Gardien de la paix aux renseignements intérieurs, Alexandre Langlois paie cher son engagement à la CGT police.
Sur le papier, Alexandre
Langlois correspond bien au portrait-robot du « policier type » tel que
dessiné par les statistiques : « Homme, blanc, 35 ans, provincial. » Il
est originaire de Nantes, élevé dans une
famille de la classe moyenne. À 34 ans, le gardien de la paix aux
renseignements intérieurs est père d’une petite fille et vit dans les
Yvelines. Voilà pour la déposition. Et la surface des choses. Tiens, un
fond d’écran de téléphone Che Guevara… Et cet autocollant CGT, qui
dépasse de la poche de son imperméable noir. Et puis, cette fiche
d’évaluation, qu’il nous tend d’un air déterminé. Où l’on découvre le
refus de sa hiérarchie de lui attribuer une notation ou une formation,
au motif qu’il est syndiqué à la CGT police.

[Données]
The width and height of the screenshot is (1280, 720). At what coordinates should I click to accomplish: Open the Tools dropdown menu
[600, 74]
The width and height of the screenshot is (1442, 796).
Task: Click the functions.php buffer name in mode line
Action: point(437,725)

* **ÉNONCÉ**
Indiquez si chacune des affirmations suivantes concorde avec l'article sur Alexandre Langlois, en répondant par oui ou par non et en citant les mots décisifs de l'article. 1. Alexandre Langlois est originaire de Lyon. 2. Il est père d'une petite fille. 3. Sa hiérarchie a accepté de lui attribuer une formation.

* **RÉPONSE ATTENDUE**
1. Non : « Il est originaire de Nantes ».
2. Oui : « est père d’une petite fille ».
3. Non : « refus de sa hiérarchie de lui attribuer une notation ou une formation ».